**Instructions for the task**
Write out, word for word, the part of the items below that begins with the line containing "Describe the element" and continues through the end of the items. Leave the pictures out of your answer.

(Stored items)
>>

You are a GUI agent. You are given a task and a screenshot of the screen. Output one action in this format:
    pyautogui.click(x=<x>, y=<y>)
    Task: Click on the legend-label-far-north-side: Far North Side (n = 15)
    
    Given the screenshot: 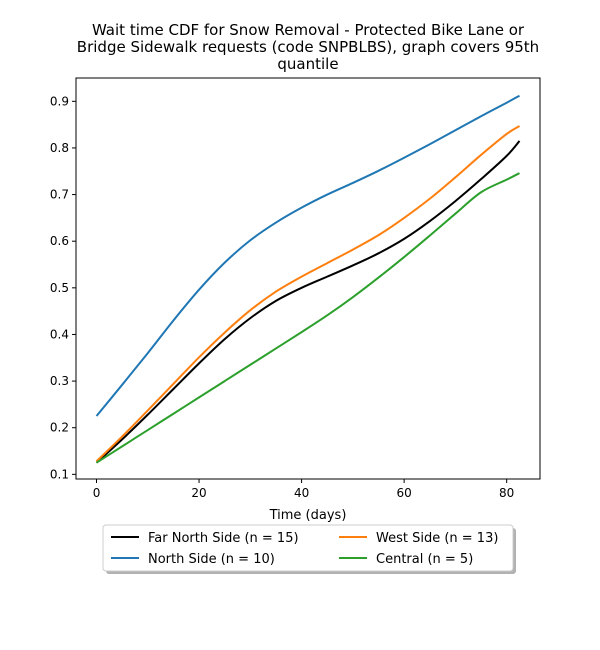 What is the action you would take?
    pyautogui.click(x=224, y=538)
    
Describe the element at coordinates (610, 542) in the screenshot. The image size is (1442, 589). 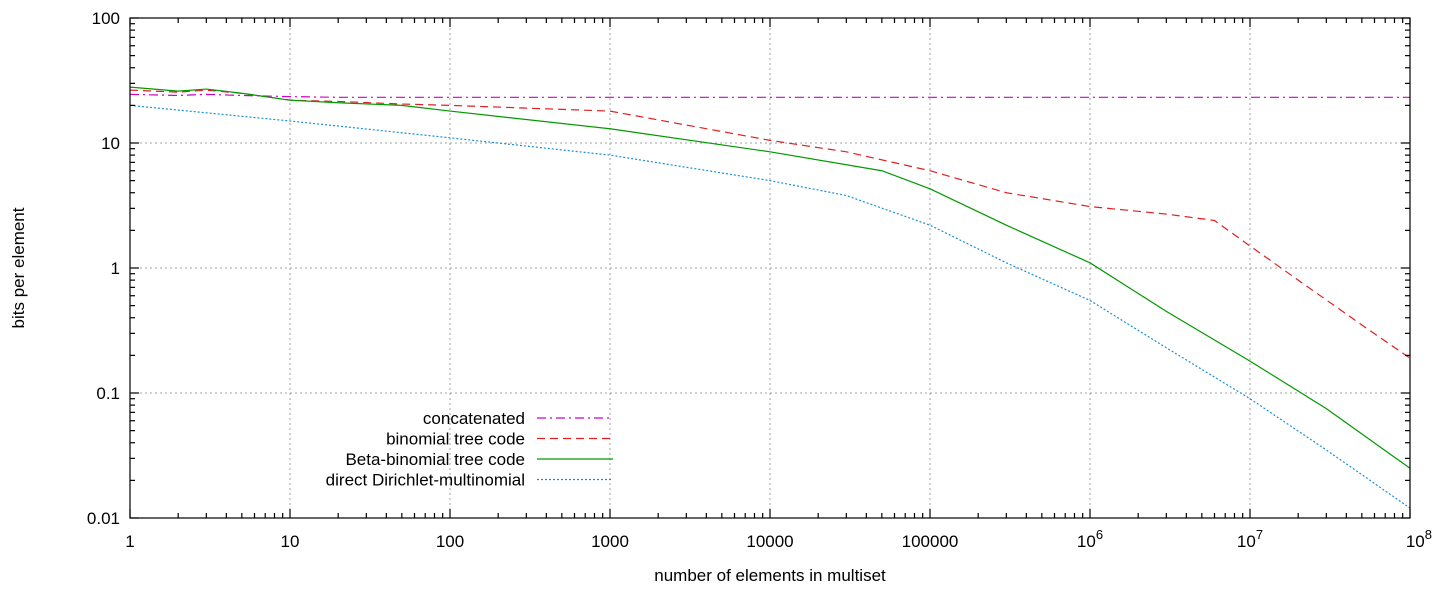
I see `x-tick-label: 1000` at that location.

<<

**Answer to the exercise**
Describe the element at coordinates (610, 542) in the screenshot. The image size is (1442, 589). 
I see `x-tick-label: 1000` at that location.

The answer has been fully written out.